## ASSIGNMENT
Both the line containing "Click the 5/23/2022 tooltip box" and the line containing "The image size" belong to the span. Output exactly that span from the listing below, and nothing outside it.

BEGIN DATA

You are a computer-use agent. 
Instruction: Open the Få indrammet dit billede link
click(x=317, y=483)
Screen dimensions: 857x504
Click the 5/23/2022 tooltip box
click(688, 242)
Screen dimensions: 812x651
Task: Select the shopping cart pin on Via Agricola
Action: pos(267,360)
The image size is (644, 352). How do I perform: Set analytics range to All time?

END DATA
BEGIN DATA

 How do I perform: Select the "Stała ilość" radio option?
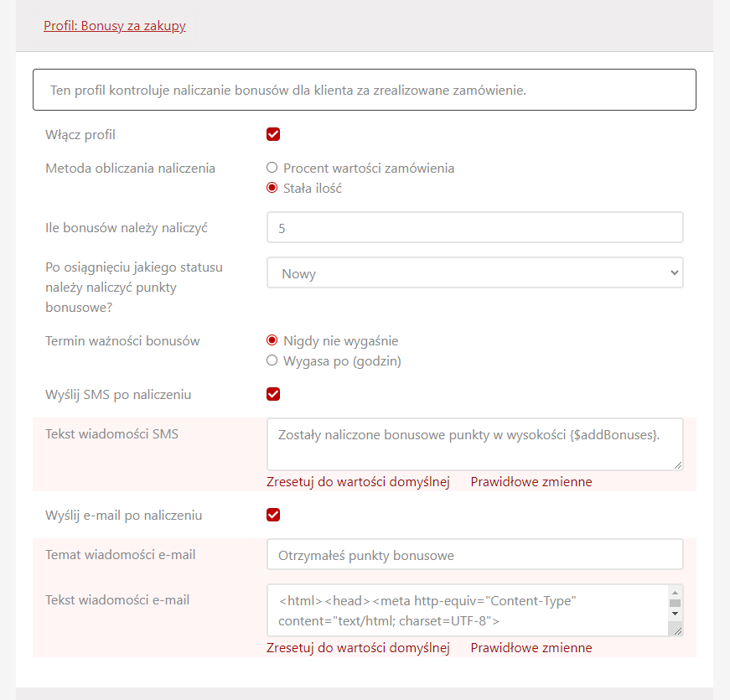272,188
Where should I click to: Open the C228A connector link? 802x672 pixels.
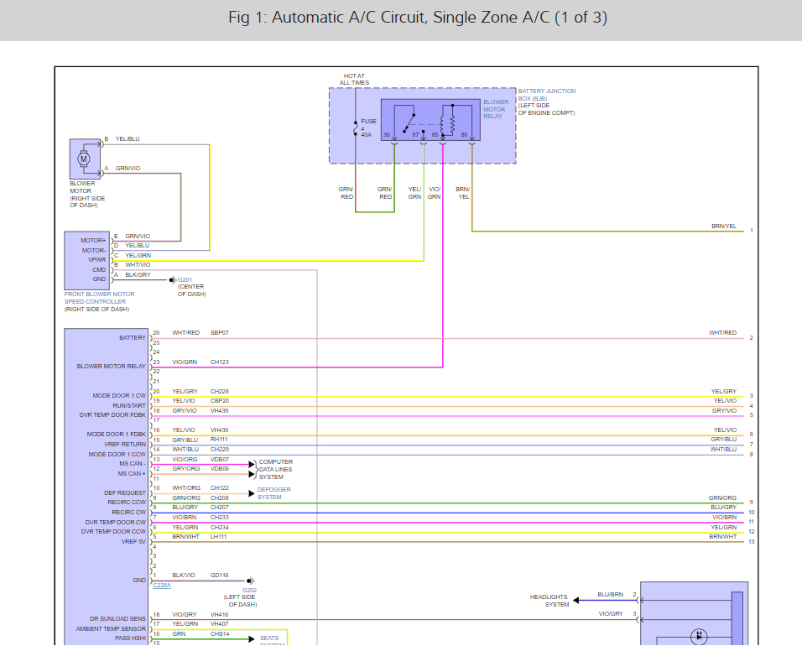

END DATA
BEGIN DATA

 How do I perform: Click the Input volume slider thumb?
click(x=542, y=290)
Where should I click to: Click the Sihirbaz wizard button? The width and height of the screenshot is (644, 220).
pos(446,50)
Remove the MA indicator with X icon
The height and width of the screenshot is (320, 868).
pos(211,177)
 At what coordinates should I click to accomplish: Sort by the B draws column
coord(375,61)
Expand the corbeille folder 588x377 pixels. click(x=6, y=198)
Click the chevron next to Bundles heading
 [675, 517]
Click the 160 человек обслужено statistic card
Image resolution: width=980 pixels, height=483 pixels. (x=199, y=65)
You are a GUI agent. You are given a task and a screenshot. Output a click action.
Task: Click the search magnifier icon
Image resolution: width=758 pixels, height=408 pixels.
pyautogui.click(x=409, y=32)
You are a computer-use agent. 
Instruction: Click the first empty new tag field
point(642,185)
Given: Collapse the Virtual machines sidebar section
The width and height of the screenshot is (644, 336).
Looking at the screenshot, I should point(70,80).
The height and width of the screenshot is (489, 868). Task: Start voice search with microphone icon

END DATA

## WRITTEN RESPONSE
Click the 5/23/2022 tooltip box
click(688, 242)
Screen dimensions: 812x651
Task: Select the shopping cart pin on Via Agricola
Action: pos(267,360)
The image size is (644, 352). How do I perform: Set analytics range to All time?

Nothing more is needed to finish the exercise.